[Stored records]
┄┄┄┄┄┄

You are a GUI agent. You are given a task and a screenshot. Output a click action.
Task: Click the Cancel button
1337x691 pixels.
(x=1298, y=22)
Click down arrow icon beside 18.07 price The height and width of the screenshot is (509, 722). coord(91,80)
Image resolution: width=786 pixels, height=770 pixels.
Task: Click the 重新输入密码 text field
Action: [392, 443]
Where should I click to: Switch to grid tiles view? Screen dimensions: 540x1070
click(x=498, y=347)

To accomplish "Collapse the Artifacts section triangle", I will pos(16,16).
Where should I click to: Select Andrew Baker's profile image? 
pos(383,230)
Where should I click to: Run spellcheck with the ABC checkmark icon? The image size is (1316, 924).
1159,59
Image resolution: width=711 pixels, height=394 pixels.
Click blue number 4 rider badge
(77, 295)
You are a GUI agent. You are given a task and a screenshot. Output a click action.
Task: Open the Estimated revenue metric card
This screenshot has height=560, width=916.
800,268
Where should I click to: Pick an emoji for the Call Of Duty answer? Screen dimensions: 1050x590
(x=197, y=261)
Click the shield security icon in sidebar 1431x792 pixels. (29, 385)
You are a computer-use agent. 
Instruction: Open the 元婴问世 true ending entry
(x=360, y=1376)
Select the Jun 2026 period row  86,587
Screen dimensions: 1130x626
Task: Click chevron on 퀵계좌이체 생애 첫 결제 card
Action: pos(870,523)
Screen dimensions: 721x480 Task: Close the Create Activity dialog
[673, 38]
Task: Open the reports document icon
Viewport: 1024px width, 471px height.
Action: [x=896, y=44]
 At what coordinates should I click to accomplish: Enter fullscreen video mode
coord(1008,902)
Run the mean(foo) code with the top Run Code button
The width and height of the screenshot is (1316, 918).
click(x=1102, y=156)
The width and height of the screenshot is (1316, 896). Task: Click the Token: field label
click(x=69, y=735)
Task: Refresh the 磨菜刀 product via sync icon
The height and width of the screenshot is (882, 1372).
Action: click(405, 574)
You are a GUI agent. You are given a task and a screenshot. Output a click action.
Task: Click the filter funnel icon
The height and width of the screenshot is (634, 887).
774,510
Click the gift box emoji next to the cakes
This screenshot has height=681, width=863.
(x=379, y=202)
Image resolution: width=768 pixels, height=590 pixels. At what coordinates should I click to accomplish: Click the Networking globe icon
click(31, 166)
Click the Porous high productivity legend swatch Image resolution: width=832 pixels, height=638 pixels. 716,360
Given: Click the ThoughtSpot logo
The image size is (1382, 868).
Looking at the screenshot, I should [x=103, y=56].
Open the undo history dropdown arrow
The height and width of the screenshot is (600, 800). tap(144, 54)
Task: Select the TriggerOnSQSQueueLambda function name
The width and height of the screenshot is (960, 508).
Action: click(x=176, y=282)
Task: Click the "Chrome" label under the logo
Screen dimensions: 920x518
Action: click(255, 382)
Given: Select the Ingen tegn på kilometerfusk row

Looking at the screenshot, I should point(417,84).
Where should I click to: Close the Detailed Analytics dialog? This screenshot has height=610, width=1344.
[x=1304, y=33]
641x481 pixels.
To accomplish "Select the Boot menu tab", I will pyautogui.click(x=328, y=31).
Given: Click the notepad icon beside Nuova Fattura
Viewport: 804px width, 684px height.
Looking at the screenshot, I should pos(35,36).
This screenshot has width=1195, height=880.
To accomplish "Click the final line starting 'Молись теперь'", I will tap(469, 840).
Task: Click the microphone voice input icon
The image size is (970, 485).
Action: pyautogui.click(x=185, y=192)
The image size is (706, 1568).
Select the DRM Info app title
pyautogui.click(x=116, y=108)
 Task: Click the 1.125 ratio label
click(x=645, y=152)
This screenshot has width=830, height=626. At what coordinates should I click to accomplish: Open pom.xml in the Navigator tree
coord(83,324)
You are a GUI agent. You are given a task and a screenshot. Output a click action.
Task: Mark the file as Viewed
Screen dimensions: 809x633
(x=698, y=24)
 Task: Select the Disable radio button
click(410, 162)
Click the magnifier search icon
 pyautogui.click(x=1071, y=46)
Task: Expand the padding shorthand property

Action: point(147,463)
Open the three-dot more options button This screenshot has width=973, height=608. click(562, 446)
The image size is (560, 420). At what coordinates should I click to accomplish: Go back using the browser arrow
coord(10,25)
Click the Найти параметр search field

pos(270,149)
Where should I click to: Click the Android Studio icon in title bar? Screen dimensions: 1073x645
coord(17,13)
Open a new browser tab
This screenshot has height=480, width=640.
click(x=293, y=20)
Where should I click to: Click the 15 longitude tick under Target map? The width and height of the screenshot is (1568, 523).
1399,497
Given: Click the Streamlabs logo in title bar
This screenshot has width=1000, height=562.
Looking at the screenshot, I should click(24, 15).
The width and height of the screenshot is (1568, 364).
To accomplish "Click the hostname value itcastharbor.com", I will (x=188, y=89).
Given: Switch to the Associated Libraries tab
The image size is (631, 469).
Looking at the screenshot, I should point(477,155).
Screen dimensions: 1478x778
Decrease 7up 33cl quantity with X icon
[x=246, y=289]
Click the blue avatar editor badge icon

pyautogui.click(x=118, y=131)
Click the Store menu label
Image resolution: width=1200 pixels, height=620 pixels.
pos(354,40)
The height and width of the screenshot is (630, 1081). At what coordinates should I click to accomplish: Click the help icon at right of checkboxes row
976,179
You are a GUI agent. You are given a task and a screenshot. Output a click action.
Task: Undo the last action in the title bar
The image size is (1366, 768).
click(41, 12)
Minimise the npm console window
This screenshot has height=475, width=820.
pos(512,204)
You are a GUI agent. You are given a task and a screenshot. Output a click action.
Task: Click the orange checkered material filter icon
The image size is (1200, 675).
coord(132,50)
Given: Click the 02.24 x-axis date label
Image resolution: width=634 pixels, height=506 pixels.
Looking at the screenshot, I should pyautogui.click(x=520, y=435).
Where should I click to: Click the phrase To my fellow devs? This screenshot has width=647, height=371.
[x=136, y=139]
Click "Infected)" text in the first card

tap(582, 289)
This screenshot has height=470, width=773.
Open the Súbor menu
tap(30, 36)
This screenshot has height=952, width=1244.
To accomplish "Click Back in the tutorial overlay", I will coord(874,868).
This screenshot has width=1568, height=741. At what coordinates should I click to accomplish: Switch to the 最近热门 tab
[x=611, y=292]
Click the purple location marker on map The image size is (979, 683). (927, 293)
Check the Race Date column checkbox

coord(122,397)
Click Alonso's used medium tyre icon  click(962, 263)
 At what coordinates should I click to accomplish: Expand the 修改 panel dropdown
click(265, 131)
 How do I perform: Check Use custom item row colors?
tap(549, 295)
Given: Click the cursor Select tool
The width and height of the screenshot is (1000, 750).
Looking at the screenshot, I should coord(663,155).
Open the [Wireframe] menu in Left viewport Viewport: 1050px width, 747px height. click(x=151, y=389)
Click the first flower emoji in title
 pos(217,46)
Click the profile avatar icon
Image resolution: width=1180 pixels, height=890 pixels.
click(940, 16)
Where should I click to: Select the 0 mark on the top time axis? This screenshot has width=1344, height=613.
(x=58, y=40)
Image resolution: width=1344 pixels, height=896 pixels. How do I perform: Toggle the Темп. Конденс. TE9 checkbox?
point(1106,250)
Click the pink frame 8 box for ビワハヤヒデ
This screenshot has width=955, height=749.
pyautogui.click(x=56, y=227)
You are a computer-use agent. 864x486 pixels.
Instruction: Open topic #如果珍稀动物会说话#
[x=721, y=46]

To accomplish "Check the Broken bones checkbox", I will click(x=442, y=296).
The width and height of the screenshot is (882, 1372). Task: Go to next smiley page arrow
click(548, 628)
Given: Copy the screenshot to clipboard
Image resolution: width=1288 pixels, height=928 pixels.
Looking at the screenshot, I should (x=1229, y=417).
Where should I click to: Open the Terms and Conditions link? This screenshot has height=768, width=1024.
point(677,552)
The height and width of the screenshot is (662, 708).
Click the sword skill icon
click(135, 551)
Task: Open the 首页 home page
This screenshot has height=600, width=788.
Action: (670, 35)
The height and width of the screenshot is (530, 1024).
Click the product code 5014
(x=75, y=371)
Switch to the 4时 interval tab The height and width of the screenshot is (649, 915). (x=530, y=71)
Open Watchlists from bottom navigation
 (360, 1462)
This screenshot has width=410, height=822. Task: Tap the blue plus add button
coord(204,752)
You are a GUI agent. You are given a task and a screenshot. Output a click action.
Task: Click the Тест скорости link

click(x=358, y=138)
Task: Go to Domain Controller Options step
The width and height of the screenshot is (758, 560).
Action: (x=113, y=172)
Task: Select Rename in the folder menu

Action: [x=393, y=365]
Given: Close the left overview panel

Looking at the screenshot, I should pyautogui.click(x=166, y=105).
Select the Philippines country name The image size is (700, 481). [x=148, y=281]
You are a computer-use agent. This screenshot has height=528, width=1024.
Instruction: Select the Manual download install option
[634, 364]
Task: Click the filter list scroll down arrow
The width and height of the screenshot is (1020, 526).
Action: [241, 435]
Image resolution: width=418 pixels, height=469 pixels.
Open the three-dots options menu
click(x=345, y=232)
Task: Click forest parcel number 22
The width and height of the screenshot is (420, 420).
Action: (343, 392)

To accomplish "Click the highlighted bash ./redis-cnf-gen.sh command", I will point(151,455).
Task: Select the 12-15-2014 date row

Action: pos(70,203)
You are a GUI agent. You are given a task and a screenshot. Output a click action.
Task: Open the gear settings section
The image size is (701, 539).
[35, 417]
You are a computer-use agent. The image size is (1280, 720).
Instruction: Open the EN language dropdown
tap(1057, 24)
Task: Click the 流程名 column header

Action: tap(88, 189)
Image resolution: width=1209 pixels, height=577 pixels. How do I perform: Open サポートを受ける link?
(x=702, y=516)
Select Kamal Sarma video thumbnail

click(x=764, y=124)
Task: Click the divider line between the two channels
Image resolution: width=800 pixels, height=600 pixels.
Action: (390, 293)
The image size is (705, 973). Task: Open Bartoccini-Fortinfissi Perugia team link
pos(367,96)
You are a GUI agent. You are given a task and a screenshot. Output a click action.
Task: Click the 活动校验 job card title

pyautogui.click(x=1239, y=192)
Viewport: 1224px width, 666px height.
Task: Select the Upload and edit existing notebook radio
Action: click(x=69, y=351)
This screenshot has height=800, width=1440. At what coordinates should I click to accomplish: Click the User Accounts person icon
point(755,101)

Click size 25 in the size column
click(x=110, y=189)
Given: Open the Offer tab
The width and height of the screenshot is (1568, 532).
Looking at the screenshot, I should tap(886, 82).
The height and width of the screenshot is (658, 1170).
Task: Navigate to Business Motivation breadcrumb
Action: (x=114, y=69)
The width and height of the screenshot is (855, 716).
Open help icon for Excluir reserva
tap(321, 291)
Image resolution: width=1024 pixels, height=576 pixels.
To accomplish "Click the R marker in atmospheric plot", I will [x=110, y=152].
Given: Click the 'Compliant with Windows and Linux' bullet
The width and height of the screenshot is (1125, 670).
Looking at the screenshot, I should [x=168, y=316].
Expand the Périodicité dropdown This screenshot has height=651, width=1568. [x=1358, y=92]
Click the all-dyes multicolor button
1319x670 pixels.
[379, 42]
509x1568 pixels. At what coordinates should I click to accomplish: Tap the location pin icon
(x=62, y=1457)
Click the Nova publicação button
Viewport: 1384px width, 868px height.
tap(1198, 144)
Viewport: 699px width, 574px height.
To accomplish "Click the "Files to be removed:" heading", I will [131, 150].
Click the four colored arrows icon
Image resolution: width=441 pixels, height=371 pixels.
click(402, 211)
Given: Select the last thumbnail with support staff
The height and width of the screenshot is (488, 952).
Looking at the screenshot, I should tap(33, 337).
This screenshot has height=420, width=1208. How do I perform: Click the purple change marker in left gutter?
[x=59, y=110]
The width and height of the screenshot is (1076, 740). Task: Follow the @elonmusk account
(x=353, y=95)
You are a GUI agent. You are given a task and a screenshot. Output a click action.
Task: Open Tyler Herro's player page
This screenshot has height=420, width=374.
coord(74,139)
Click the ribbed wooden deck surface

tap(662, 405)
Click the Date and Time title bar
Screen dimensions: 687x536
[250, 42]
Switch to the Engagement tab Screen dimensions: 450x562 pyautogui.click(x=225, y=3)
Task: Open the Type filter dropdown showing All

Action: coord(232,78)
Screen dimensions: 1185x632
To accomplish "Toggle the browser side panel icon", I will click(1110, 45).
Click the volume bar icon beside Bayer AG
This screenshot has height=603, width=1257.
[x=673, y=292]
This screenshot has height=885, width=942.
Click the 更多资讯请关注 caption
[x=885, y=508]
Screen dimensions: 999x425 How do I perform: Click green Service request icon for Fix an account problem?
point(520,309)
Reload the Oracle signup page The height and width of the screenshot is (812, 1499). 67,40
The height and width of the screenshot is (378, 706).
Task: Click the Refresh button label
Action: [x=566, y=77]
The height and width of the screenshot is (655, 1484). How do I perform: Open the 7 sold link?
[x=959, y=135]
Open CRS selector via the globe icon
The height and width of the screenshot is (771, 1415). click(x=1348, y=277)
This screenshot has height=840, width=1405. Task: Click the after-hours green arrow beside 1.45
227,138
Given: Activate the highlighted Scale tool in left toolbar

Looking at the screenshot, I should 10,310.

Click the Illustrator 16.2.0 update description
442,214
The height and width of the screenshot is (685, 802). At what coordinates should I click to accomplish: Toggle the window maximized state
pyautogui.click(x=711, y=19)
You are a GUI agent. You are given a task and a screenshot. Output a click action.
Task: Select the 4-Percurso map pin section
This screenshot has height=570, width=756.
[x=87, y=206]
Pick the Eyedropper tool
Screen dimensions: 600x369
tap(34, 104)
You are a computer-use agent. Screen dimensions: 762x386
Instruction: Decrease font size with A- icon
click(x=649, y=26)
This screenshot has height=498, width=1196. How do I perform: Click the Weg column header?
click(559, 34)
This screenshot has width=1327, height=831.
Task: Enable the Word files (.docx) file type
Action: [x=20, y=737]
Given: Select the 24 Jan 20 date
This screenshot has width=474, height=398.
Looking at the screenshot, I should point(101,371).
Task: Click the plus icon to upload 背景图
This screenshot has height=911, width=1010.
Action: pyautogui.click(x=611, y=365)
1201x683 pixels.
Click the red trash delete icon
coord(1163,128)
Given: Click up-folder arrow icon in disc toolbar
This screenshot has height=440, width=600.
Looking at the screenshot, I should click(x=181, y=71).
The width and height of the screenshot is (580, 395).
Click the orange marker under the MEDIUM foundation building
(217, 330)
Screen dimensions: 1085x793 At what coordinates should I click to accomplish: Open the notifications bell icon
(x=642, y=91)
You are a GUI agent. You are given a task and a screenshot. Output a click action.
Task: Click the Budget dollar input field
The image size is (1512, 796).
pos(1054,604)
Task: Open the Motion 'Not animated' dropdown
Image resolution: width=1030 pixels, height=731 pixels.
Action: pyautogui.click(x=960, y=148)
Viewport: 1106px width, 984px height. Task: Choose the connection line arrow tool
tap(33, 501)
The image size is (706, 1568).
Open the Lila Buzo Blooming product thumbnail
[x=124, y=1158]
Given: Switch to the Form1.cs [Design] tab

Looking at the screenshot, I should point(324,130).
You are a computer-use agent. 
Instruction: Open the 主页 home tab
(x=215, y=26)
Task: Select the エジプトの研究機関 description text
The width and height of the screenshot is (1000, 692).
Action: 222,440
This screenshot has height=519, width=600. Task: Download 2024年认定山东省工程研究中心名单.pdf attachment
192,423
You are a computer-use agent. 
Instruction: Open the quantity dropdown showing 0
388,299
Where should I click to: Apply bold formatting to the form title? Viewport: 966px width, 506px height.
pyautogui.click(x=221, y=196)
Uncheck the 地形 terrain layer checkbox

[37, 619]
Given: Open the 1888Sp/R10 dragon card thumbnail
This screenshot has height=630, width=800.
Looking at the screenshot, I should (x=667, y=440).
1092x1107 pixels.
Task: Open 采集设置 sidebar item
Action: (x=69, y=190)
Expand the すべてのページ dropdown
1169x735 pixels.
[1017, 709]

┄┄┄┄┄┄

## Task
There is a run of lines above from the one with "Click the shield" to the one with "Task: Open the reports document icon"; print exactly that run, both ends included, and nothing else.

## Answer
Click the shield security icon in sidebar 1431x792 pixels. (29, 385)
You are a computer-use agent. 
Instruction: Open the 元婴问世 true ending entry
(x=360, y=1376)
Select the Jun 2026 period row  86,587
Screen dimensions: 1130x626
Task: Click chevron on 퀵계좌이체 생애 첫 결제 card
Action: pos(870,523)
Screen dimensions: 721x480 Task: Close the Create Activity dialog
[673, 38]
Task: Open the reports document icon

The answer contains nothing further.